In Tunisia the German Army sent into combat, apparently for the first time, its new heavy tank, the Pz. Kw. 6, which it calls the "Tiger" (see fig. 3). The new tank's most notable features are its 88-mm gun, 4-inch frontal armor, great weight, and lack of spaced armor. Although the Pz. Kw. 6 has probably been adopted as a standard German tank, future modifications may be expected.

The "Tiger" tank, which is larger and more powerful than the Pz. Kw. 4,1 is about 20 feet long, 12 feet wide, and 9 1/2 feet high. The barrel of the 88-mm gun overhangs the nose by almost 7 feet. The tank weighs 56 tons in action (or, with certain alterations, as much as 62 tons), and is reported to have a maximum speed of about 20 miles per hour. It normally has a crew of five.

The armament of the Pz. Kw. 6 consists of the 88-mm tank gun (Kw. K. 36), which fires fixed ammunition similar to, or identical with, ammunition for the usual 88-mm antiaircraft-antitank gun; a 7.92-mm machine gun (MG 34) which is [Figure 3: Tiger Heavy Tank Armor PzKw 6] mounted coaxially on the left side of the 88-mm; and a second 7.92-mm machine gun (MG 34) which is hull-mounted and fires forward.
[Figure 4: German Tiger Tank Suspension]     
In addition, a set of three smoke-generator dischargers is carried on each side of the turret.

The turret rotates through 360 degrees, and the mounting for the gun and coaxial machine gun appears to be of the customary German type.

The suspension system, which is unusually interesting, is illustrated in figure 4. The track is made of metal. To the far right in figure 4 is the front-drive sprocket and to the far left the rear idler. There are no return rollers, since the track rides on top of the Christie-type wheels, which are rubber rimmed. It will be noted that there are eight axles, each with three wheels to a side, or each with one single and one double wheel to a side. There are thus 24 wheels -- 8 single wheels and 8 double wheels on each side of the tank. The system of overlapping is similar to the suspension system used on German half-tracks.

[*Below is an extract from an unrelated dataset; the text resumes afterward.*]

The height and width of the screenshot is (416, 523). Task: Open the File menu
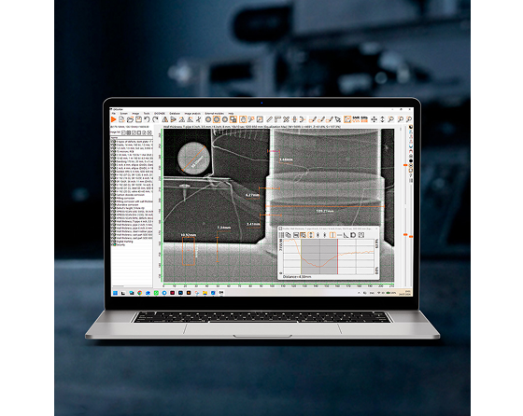(x=114, y=114)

The tank is provided with two tracks, a wide one (2 feet, 4.5 inches) and a narrow one (just under 2 feet). The wide track is the one used in battle, the narrow being for administrative marches and where maneuverability and economy of operation take precedence over ground pressure. The dotted line in figure 4 indicates the outer edge of the narrow track. When the narrow track is used, the eight wheels outside the dotted line can be removed.

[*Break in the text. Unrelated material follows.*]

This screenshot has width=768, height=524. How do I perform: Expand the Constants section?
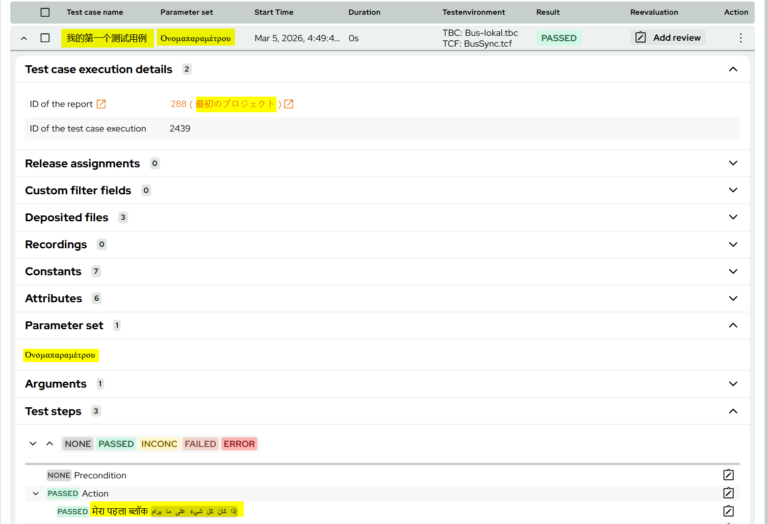click(733, 271)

The armor plating of the Pz. Kw. 6 has the following thicknesses and angles:

Lower nose plate_________  62 mm (2.4 in), 60° inwards.
Upper nose plate_________102 mm (4 in), 20° inwards.
Front plate_____________62 mm (2.4 in), 80° outwards.
Driver plate____________102 mm (4 in), 10° outwards.
Turret front and mantlet_____Possibly as much as 200 mm (8 in), rounded.
Turret sides and rear_______82 mm (3.2 in), vertical.
Lower sides (behind bogies)__60 mm (2.4 in), vertical.
Upper sides____________82 mm (3.2 in), vertical.
Rear________________82 mm (3.2 in), 20° inwards.
Floor________________26 mm (1 in).
Top_________________26 mm (1 in).

The angular (as opposed to rounded) arrangement of most of the armor is a bad design feature; reliance seems to be placed on the quality and thickness of the armor, with no effort having been made to present difficult angles of impact. In addition, none of the armor is face-hardened. The familiar German practice of increasing a tank's frontal armor at the expense of the side armor is also apparent in the case of the Pz. Kw. 6.

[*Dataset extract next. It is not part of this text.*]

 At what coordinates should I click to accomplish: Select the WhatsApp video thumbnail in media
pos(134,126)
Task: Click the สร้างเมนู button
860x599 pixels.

Undoubtedly the Germans developed the "Tiger" tank to meet the need for a fully armored vehicle equipped with a heavy weapon capable of dealing with a variety of targets, including hostile tanks. Although the "Tiger" can perform these duties, its weight and size make it a logistical headache. It is entirely probable that the Germans, realizing this disadvantage, are continuing to develop tanks in the 30-ton class. Further, it is interesting to note that the Pz. Kw. 6 has proved vulnerable to the British 6-pounder (57-mm) antitank gun when fired at a range of about 500 yards.

1 To date there is no record of a Pz. Kw. 5 having been used in combat.